Politics

Boris Johnson considering abolishing TV licence fee as Tories step up war on media


The Prime Minister said he was “certainly looking at” abolishing all TV licences – casting doubt on the corporation’s funding as he toured target seats in the run-up to Thursday’s general election.

Speaking in Washington Tyne and Wear, he said: “You have to ask yourself whether that kind of approach to funding a TV, a media organisation still makes sense in the long-term given the way other organisations manage to fund themselves – that’s all I will say.

“I think that the system of funding by what is effectively a general tax, isn’t it, everybody has a TV, it bears reflection – let me put it that way.

“How long can you justify a system whereby everybody who has a TV has to pay to fund a particular set of TV and radio channels – that is the question.”

The alert came as the chicken Tory leader continued to run away from a prime time grilling with BBC TV presenter Andrew Neil.

The veteran broadcaster launched a furious tirade against the PM’s ongoing no-show saying he had “questions we’d like to put to Mr Johnson so you can hear his replies.
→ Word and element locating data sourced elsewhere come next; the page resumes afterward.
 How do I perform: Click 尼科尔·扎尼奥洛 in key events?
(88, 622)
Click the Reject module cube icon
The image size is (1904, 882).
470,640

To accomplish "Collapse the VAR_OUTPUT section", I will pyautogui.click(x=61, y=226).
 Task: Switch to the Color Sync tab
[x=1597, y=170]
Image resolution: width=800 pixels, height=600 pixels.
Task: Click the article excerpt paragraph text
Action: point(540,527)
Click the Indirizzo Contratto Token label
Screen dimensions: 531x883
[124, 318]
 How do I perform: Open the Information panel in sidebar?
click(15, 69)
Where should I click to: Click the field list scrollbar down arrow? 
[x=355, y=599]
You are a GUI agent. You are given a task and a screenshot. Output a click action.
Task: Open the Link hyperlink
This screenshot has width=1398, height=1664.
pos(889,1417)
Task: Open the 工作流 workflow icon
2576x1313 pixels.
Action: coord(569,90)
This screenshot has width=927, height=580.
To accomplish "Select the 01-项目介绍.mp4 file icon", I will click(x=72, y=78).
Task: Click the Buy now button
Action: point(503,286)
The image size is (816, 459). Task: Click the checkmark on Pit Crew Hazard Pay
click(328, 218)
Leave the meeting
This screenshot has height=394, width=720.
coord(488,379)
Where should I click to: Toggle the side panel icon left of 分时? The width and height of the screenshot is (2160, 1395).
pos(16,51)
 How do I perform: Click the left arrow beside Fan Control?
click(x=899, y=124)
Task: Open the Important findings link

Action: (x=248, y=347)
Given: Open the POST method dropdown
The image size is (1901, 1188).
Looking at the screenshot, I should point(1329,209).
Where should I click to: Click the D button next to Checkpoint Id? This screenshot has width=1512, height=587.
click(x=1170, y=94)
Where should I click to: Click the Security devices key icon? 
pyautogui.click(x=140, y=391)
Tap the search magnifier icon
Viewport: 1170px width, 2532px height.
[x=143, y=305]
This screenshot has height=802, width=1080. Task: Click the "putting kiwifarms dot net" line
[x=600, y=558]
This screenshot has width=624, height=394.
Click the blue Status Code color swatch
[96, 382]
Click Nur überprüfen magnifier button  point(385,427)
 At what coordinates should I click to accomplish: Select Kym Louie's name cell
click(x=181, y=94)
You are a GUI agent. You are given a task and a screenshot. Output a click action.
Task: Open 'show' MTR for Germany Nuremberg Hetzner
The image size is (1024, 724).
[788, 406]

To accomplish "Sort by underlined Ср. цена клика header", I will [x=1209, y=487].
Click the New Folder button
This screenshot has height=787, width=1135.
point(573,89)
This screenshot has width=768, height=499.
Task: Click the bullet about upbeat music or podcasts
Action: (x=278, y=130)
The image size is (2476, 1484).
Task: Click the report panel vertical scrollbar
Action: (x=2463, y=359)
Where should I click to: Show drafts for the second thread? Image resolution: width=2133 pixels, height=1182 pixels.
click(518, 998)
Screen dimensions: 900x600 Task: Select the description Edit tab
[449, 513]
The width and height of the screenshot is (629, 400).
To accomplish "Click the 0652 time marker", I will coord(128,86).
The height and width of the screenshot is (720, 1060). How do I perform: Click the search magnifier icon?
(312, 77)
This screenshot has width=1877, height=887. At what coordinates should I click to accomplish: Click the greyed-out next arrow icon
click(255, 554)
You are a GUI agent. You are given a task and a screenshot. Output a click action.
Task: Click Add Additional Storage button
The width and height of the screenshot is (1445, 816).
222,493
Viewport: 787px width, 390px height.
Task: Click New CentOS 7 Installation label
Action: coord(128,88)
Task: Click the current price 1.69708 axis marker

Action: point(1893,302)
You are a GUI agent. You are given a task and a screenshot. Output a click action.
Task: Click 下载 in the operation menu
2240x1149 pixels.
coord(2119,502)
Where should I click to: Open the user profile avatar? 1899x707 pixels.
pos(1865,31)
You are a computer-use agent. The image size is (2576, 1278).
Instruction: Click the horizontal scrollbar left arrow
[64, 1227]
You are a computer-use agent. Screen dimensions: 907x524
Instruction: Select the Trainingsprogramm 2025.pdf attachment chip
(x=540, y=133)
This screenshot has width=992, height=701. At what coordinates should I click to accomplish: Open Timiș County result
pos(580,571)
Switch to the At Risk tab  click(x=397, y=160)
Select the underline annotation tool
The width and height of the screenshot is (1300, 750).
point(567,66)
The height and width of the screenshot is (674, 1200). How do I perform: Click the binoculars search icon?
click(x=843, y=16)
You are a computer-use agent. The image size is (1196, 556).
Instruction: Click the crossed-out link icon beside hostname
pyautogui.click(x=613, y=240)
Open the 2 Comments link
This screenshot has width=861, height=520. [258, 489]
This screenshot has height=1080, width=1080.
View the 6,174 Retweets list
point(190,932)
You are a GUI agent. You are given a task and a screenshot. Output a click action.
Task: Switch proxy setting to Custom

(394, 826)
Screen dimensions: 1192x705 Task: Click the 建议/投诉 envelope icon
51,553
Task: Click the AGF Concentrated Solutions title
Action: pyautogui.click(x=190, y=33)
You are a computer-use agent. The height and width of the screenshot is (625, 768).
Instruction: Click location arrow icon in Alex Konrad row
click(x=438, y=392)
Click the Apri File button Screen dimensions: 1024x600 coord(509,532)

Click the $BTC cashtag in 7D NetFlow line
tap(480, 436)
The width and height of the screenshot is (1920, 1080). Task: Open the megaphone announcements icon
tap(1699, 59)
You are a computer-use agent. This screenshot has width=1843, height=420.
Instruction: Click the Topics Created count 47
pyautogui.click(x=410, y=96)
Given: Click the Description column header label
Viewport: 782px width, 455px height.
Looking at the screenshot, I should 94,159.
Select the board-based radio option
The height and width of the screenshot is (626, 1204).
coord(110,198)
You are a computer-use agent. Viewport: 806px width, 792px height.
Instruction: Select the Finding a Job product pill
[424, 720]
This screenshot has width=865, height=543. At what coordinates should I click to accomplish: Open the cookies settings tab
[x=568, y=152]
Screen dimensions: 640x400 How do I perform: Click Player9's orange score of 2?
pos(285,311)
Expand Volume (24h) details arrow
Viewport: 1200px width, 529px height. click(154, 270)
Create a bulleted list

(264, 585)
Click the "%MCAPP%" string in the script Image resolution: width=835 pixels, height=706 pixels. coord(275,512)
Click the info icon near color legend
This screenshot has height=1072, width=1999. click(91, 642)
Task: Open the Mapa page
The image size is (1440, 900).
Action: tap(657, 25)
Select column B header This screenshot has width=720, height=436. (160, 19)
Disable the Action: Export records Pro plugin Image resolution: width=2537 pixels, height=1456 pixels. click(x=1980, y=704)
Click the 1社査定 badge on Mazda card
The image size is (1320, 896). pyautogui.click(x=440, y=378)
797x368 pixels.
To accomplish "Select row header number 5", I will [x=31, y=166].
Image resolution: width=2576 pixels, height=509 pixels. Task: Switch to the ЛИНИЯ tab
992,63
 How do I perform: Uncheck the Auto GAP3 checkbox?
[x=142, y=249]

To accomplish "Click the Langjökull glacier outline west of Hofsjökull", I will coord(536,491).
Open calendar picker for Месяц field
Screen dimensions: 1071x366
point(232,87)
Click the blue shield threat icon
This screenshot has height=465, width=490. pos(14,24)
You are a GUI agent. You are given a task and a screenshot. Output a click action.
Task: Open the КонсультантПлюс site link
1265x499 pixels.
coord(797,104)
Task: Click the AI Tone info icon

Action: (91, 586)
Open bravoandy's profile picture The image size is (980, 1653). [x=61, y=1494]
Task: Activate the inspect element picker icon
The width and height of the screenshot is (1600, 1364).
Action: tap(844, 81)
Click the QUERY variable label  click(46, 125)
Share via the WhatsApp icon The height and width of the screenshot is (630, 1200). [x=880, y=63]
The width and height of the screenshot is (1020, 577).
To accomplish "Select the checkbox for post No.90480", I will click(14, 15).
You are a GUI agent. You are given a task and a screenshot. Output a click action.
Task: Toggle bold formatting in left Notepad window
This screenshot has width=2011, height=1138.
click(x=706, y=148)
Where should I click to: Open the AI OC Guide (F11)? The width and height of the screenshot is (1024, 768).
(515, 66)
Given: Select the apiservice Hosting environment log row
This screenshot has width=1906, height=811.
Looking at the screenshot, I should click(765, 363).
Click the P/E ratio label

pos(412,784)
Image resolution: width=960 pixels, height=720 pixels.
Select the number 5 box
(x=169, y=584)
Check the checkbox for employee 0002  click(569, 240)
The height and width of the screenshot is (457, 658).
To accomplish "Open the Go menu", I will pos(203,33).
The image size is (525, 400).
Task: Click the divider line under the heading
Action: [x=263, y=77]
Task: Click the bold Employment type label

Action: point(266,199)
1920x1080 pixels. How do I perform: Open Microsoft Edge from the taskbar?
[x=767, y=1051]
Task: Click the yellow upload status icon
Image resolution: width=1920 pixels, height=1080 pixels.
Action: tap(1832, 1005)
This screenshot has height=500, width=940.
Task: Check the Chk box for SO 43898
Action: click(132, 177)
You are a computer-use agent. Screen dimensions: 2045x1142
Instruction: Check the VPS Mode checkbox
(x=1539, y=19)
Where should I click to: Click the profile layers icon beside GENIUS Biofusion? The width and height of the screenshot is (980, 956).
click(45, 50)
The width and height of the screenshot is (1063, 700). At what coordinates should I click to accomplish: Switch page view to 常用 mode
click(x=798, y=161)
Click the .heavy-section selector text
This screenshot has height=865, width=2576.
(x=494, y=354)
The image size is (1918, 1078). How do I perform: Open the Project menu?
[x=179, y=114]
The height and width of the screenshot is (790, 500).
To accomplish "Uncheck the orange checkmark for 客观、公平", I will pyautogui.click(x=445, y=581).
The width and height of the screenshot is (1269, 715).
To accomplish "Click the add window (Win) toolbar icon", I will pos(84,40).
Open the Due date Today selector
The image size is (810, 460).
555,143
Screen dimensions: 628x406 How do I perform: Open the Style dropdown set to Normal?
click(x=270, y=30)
But we can’t, because he won’t sit down with us”.

The wheels are coming off the Tories campaign

He added: “There is no law, no Supreme Court ruling, that can force Mr Johnson to participate in a BBC leaders’ interview.

“But the Prime Minister of our nation will, at times, have to stand up to President Trump, President Putin, President Xi of China.

“So it was surely not expecting too much that he spend half an hour standing up to me.”

Mr Johnson appeared to hit back with a warning over the abolition of the licence fee.

“Well, I don’t think at this late stage in the campaign I’m going to make an unfunded spending commitment like that, but what I certainly think is that the BBC should cough up and pay for the licences for the over-75s as they promised to do,” he said.

The BBC could be facing a difficult future

“But at this stage we are not planning to get rid of all TV licence fees, though I am certainly looking at it.”

The PM’s comments came two months after Culture Secretary Nicky Morgan revealed she was “open minded” as to how the BBC was funded.

She told the Culture Select Committee: “I will have decisions and listen to evidence on all sides. What I haven’t seen is any evidence, either way, what a subscription-based system would do in terms of the revenue.

“The licence fee last year raised £3.7billion for the BBC. They obviously have other sources of income as well. So I would need to understand what, if you were going to change, that would do to their income.”

Conservative Campaign Headquarters has already waged war on Channel 4 after the PM was replaced with an ice sculpture during a climate change debate.

And election chiefs last month banned the Mirror from the Tory battle bus.